Explain how in a private inheritance, the members of the base class are inherited by a derived class.

Short answer

In private inheritance, all public and protected members in the base class become private in the derived class.

Step-by-step solution

Understanding Private Inheritance

In private inheritance, the derived class inherits members from the base class, but their access levels are modified. All public and protected members of the base class become private members in the derived class.

Implications of Private Members

Once inherited, the base class's public and protected members become private in the derived class. This means they cannot be accessed by functions outside the derived class, except friend functions.

Accessing Private Members

To access private members of the derived class that are inherited, the derived class itself can use its inherited private methods and properties internally but cannot expose them to any other function or class directly unless through another public or protected method it provides.

Visibility to Further Derived Classes

If another class derives from this privately derived class, it will not have access to the base class's members directly as they have turned private at the first derivation and aren't publicly accessible.

Key concepts

Inheritance Access Control

Inheritance access control in C++ defines how the members of a base class are visible to a derived class. When using private inheritance, a derived class inherits all members of the base class, but their access levels are changed. Specifically, all public and protected members become private in the context of the derived class.
This change implies that these members, now private, cannot be accessed from outside the derived class. However, the derived class itself can still access them internally.

• Public members become private, limiting external access
• Protected members also become private in the derived class

This mechanism allows the derived class to utilize, yet conceal, the base class’s functionality from external entities.

Base and Derived Classes

The relationship between base and derived classes is fundamental in C++. A base class serves as the parent or superclass, providing properties and behaviors that can be utilized by derived, or subclass, classes. In private inheritance, these relationships focus on internal reuse rather than external interface exposure.
A derived class, when inheriting a base class privately, indicates a clear inheritance hierarchy but restricts what is exposed outside.

• Base class provides core functionality
• Derived class extends or modifies base functionality
• Private inheritance implies members are not externally visible

This setup is beneficial when you want to use base class features without making them part of the derived class’s public API.

Friend Functions

Friend functions play a special role in accessing private members that are inherited in C++. They are not part of a class but are given special access to its private members.
In the case of private inheritance, friend functions can access the inherited private members of the derived class.

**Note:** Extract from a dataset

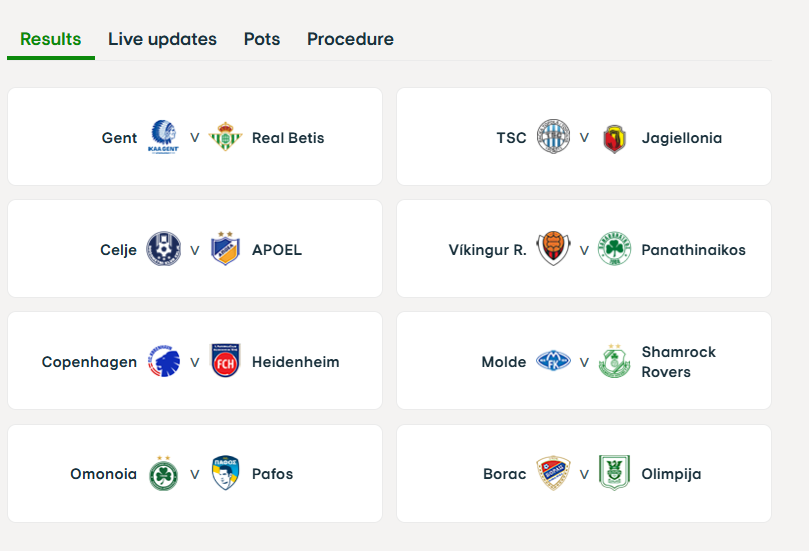Click the Molde FK crest

coord(553,361)
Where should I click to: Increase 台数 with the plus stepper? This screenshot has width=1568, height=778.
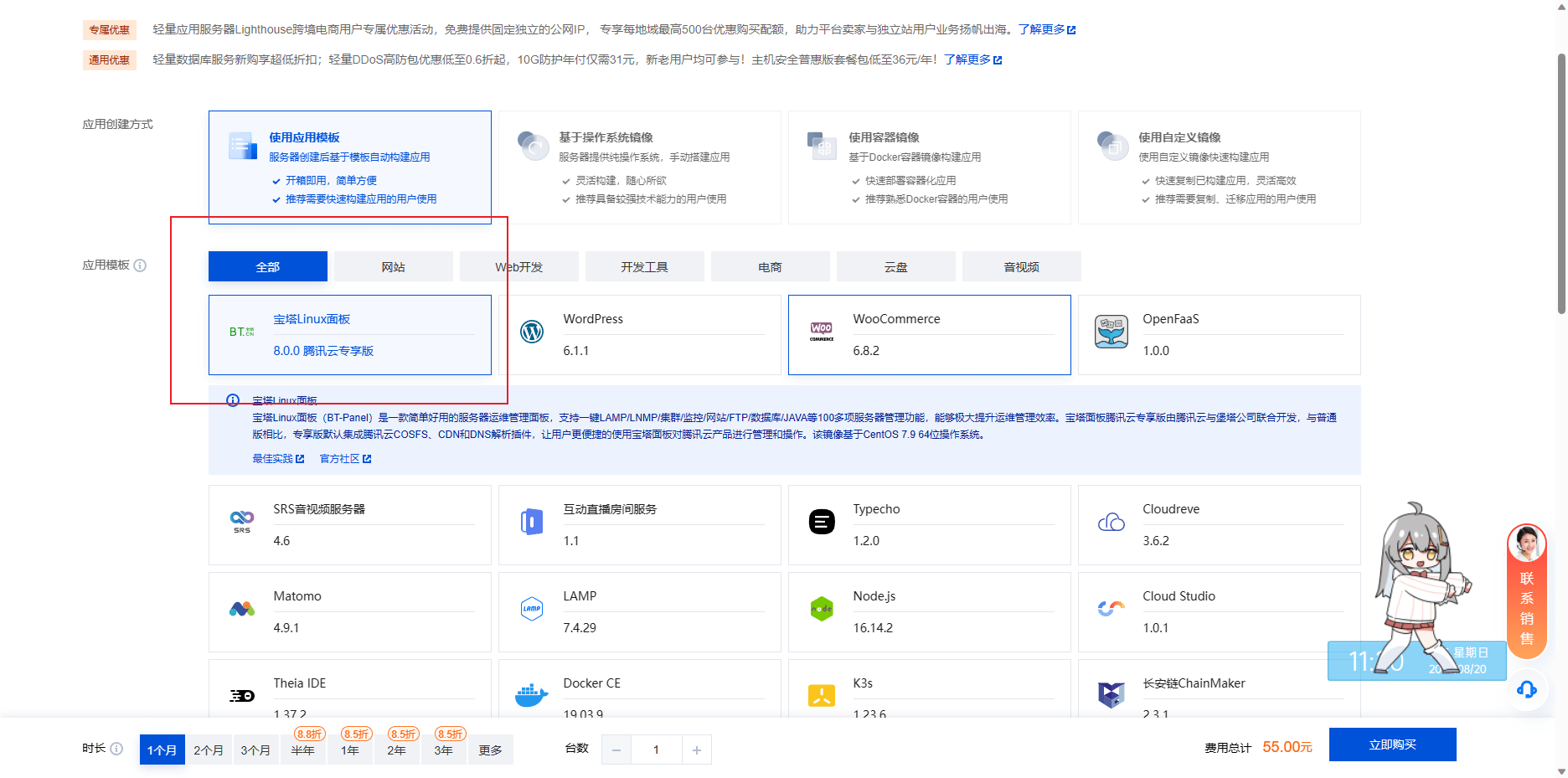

This means that even though these members cannot be accessed by regular functions outside the derived class, friend functions have the privilege to interact with them.

• Friend functions are defined outside of the class
• They acquire access to private members due to friendship
• Can access otherwise inaccessible inherited members

This special access allows designed interactions and utility functions while keeping access control tight.

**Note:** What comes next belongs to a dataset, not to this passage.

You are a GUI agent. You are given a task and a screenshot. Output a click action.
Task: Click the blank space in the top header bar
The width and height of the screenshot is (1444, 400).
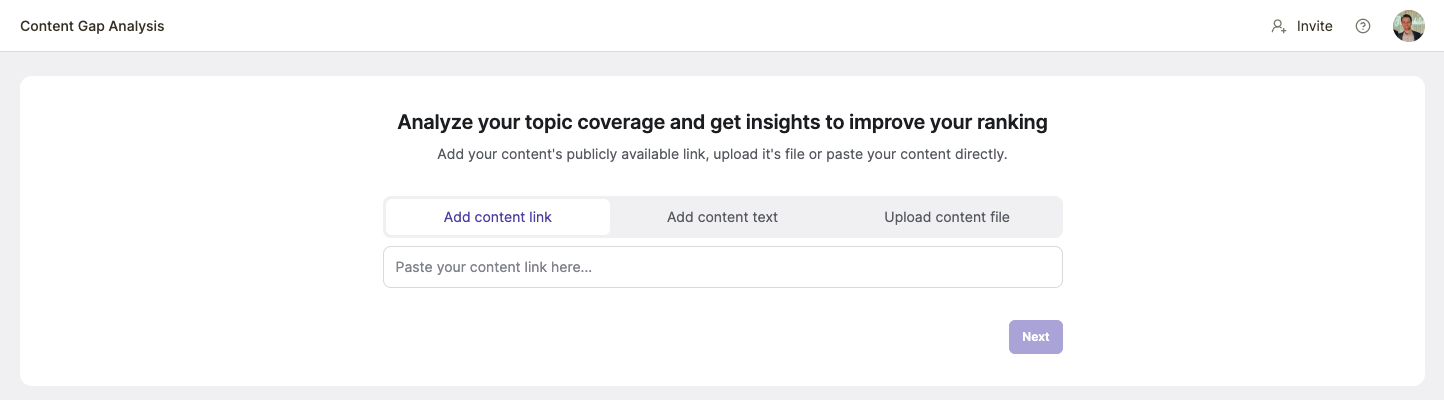(x=700, y=26)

Visibility in Derived Classes

Visibility of members in a derived class is greatly influenced by the type of inheritance. In private inheritance, the visibility of base class members transforms, thereby affecting how future derivations can interact with these members.
When a further class derives from a privately inherited class, it cannot access the private base members directly because they have been made private in the immediate derived class. This limits the propagation of those members through multiple inheritance levels.

• Members become private and hence not accessible by further derived classes
• This restricts inheritance hierarchies and forces abstraction
• Ensures encapsulation of the base class's internal structure

This encapsulation enforces strict access and promotes secure coding practices by limiting exposure of sensitive data or methods.